Et ce matin, Eudes est arrivé, tout énervé.

— Eh les gars ! Eh les gars ! il a crié. Vous savez pas quoi ? Nous avons reçu une lettre de mon frère, ce matin ! Il vient en permission ! Il arrive aujourd’hui ! Il doit déjà être à la maison ! Moi, je voulais rester pour l’attendre, mais mon père n’a pas voulu. Mais il m’a promis de dire à Jonas de venir me chercher à l’école, à midi ! Et vous ne savez pas la meilleure ? Allez, devinez !...

Comme personne n’a rien dit, Eudes a crié, tout fier :

— Il a un grade ! Il est première classe !

— C’est pas un grade, ça, a dit Rufus.

— C’est pas un grade, qu’il dit, a dit Eudes, en rigolant. Parfaitement que c’est un grade, et il a un galon sur la manche. Il nous l’a écrit !

— Et ça fait quoi, un première classe ? j’ai demandé.

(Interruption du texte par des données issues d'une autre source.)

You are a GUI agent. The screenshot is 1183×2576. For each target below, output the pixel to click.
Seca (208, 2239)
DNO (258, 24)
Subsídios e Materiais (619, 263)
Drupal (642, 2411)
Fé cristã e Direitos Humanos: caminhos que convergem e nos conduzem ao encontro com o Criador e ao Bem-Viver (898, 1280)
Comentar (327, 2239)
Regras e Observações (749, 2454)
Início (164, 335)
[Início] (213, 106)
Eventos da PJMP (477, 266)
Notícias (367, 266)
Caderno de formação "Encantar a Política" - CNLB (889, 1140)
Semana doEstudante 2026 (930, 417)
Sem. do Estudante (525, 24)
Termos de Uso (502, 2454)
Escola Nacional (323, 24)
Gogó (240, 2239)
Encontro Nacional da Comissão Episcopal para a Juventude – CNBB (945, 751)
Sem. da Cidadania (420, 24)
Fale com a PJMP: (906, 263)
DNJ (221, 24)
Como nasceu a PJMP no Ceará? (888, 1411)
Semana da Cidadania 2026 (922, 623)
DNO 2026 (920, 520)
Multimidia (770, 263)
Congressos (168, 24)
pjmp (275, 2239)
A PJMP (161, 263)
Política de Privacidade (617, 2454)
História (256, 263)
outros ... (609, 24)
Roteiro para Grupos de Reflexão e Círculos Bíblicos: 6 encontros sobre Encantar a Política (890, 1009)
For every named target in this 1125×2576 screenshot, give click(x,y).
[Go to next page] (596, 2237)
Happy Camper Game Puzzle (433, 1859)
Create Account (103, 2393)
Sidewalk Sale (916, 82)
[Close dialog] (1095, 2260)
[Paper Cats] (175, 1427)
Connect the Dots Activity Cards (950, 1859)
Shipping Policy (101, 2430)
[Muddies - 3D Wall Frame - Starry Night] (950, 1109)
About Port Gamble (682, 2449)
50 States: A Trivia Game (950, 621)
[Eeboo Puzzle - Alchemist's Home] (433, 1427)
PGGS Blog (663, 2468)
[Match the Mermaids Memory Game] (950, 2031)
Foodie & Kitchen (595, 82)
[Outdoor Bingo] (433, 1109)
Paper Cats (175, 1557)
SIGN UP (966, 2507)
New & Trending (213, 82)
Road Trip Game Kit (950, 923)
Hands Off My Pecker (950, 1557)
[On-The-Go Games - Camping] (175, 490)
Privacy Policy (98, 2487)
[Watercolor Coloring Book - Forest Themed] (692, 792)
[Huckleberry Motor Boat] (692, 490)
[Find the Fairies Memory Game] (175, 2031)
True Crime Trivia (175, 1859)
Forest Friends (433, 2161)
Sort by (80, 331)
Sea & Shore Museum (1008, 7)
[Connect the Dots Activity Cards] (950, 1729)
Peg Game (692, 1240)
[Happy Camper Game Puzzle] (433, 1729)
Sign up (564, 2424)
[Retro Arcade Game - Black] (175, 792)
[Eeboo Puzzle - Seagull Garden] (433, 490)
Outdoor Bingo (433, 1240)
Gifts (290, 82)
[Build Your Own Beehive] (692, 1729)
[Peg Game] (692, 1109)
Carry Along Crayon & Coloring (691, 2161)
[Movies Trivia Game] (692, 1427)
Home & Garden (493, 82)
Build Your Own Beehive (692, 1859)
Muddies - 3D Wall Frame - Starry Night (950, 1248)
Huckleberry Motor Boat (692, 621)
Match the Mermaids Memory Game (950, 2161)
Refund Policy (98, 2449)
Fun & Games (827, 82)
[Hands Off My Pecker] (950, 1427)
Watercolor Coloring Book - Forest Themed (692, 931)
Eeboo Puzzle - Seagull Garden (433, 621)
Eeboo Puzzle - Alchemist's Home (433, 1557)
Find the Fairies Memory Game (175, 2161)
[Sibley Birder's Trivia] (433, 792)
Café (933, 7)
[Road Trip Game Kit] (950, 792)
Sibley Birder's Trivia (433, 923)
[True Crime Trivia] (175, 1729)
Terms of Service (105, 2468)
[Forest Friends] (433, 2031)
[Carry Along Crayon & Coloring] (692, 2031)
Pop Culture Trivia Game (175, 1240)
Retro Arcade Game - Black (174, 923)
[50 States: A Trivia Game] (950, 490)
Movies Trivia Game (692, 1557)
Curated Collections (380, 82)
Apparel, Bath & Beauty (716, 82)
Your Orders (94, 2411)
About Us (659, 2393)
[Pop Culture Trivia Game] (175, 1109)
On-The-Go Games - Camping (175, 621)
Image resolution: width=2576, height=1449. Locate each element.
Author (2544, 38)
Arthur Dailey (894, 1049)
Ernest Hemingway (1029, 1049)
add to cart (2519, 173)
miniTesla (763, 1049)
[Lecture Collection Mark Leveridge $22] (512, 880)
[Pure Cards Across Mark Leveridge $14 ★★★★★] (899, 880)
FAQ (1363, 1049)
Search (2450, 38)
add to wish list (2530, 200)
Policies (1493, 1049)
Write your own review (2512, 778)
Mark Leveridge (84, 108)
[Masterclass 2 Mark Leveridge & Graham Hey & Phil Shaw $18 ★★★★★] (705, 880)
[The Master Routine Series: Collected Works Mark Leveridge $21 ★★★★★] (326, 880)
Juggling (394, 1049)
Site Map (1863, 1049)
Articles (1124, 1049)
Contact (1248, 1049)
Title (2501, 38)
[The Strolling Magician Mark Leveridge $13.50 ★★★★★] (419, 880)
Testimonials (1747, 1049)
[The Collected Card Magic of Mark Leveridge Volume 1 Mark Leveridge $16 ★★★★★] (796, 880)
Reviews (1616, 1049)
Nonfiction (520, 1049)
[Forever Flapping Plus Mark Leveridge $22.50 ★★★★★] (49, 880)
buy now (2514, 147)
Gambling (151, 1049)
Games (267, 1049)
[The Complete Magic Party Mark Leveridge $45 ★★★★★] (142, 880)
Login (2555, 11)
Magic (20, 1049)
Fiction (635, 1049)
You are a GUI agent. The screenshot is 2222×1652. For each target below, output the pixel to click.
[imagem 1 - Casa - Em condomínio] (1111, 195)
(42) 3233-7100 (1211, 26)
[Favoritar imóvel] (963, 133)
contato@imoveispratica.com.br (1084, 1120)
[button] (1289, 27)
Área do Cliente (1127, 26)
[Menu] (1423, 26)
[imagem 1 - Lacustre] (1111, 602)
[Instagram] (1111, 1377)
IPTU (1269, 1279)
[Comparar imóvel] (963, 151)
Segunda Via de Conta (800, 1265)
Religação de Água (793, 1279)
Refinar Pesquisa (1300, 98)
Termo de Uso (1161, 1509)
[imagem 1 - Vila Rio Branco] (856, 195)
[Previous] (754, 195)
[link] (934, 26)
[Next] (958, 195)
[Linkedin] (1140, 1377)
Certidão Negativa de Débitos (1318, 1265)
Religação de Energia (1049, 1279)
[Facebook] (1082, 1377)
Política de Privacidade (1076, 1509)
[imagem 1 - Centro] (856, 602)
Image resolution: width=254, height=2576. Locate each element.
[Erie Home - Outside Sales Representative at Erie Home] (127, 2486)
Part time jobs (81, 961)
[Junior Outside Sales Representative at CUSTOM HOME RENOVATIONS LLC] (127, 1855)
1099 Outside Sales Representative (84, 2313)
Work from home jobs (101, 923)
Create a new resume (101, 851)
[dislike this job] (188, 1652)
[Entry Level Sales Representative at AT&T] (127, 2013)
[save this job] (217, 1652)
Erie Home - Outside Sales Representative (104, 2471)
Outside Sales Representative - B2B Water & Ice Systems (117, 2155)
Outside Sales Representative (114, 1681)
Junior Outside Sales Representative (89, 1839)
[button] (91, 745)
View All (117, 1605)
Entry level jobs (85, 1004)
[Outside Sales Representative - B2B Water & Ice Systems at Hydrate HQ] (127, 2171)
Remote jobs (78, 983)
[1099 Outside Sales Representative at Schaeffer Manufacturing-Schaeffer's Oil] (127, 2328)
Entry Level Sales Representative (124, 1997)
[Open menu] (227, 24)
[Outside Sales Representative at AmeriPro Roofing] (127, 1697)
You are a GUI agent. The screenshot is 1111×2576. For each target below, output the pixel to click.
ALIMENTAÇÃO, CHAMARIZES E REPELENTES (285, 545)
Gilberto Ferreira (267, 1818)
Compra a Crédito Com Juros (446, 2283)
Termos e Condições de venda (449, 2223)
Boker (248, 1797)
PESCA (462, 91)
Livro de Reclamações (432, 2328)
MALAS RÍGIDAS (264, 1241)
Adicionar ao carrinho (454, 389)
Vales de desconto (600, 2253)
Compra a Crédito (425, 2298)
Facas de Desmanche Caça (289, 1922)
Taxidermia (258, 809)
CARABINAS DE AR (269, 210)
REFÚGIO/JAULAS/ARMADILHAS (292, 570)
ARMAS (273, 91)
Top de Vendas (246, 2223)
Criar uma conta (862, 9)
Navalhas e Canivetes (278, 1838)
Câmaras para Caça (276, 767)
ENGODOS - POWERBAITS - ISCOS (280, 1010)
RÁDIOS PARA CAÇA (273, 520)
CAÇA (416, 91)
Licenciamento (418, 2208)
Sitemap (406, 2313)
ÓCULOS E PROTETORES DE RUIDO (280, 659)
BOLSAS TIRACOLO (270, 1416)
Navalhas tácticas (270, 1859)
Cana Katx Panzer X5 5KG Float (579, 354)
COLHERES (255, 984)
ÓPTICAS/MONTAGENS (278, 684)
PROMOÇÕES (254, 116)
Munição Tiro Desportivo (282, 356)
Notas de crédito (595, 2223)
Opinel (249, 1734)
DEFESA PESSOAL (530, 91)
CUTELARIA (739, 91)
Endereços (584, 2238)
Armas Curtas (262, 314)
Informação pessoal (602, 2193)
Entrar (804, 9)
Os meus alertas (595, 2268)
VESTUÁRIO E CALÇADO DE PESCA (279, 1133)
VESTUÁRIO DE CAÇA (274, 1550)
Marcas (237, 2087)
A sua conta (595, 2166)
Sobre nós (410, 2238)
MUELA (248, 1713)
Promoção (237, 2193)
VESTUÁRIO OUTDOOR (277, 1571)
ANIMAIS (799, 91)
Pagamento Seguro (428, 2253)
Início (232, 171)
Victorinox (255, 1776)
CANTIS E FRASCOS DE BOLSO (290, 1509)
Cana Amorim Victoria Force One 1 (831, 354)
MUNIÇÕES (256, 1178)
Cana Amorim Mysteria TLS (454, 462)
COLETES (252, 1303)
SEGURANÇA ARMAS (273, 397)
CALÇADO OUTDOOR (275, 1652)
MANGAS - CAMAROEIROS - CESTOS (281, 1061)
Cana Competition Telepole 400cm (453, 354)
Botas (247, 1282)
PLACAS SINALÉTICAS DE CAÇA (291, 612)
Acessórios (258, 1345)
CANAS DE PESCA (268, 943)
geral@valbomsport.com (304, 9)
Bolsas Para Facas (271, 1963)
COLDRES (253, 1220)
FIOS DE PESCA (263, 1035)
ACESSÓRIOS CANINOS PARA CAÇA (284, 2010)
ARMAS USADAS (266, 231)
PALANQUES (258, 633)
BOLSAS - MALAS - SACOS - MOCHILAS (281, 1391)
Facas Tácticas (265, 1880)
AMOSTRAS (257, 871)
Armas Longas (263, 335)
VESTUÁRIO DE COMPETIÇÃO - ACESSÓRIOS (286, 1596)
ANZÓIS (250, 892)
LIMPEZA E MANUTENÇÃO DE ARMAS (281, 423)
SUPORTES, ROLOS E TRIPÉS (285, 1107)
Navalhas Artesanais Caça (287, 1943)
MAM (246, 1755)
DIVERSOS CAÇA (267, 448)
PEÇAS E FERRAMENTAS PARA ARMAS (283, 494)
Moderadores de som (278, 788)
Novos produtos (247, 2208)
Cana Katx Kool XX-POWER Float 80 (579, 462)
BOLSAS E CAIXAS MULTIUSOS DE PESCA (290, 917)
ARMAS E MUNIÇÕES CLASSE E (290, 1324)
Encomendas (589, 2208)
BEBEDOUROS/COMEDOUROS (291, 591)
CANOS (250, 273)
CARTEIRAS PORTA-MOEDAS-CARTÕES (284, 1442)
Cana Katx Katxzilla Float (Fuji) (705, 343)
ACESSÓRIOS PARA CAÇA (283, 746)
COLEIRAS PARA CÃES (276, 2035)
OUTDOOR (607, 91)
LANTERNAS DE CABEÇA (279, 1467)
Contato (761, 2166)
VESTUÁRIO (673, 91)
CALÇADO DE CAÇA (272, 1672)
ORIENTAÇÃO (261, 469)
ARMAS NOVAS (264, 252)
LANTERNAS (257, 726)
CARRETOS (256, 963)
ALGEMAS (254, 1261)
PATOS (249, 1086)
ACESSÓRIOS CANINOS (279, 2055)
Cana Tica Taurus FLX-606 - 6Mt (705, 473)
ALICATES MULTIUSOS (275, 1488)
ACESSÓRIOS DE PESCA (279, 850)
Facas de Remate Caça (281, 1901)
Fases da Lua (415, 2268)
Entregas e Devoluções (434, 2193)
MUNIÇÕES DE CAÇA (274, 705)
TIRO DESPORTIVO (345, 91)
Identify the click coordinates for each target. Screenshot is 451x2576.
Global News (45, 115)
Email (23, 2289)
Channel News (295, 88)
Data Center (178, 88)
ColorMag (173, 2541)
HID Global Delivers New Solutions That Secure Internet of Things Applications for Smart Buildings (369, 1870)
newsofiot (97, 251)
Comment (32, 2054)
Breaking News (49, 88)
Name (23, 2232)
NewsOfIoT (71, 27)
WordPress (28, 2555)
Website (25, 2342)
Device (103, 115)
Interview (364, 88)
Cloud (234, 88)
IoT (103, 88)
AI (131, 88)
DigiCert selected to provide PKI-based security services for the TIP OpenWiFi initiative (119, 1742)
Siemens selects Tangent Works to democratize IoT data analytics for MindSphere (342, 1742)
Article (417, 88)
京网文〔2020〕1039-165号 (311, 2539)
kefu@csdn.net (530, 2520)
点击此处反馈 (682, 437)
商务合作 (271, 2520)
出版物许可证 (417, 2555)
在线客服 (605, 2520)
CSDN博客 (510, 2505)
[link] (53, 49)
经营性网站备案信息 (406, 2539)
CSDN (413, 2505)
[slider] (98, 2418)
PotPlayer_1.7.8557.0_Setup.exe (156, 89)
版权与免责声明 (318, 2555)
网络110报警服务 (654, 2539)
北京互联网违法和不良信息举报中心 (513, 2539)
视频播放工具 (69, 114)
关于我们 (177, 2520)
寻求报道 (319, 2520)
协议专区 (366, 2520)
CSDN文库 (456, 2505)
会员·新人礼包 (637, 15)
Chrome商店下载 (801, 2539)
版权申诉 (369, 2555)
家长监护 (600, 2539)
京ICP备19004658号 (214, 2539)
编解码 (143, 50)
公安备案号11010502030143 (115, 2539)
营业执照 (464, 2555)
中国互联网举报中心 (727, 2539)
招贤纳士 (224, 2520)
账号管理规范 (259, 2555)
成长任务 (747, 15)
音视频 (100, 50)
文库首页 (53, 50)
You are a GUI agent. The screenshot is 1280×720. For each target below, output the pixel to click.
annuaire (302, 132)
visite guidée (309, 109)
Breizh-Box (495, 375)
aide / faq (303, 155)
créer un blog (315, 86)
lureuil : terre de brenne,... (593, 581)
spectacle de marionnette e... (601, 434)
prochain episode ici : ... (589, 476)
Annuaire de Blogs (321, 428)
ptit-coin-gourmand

— Ben, c’est comme un officier, a dit Eudes. Ça commande des tas de soldats, ça donne des ordres ; à la guerre, c’est celui qui conduit les autres à la bataille ; les soldats doivent le saluer quand il passe. Parfaitement, monsieur ! Les soldats doivent saluer mon frère quand il passe ! Comme ça !

Et Eudes a mis la main contre le côté de la tête, pour saluer.

— Ça c’est chouette ! a dit Clotaire.

On était tous un peu jaloux d’Eudes, qui a un frère en uniforme, avec des galons, et que tout le monde salue. Et puis aussi, on était contents de le voir à la sortie de l’école. Moi, je l’avais déjà vu une fois ou deux, le frère d’Eudes, mais c’était avant, quand il n’était pas encore soldat et que personne ne le saluait. Il est très fort et très gentil.

— D’ailleurs, à la sortie, nous a dit Eudes, il vous racontera lui-même. Je vous laisserai lui parler.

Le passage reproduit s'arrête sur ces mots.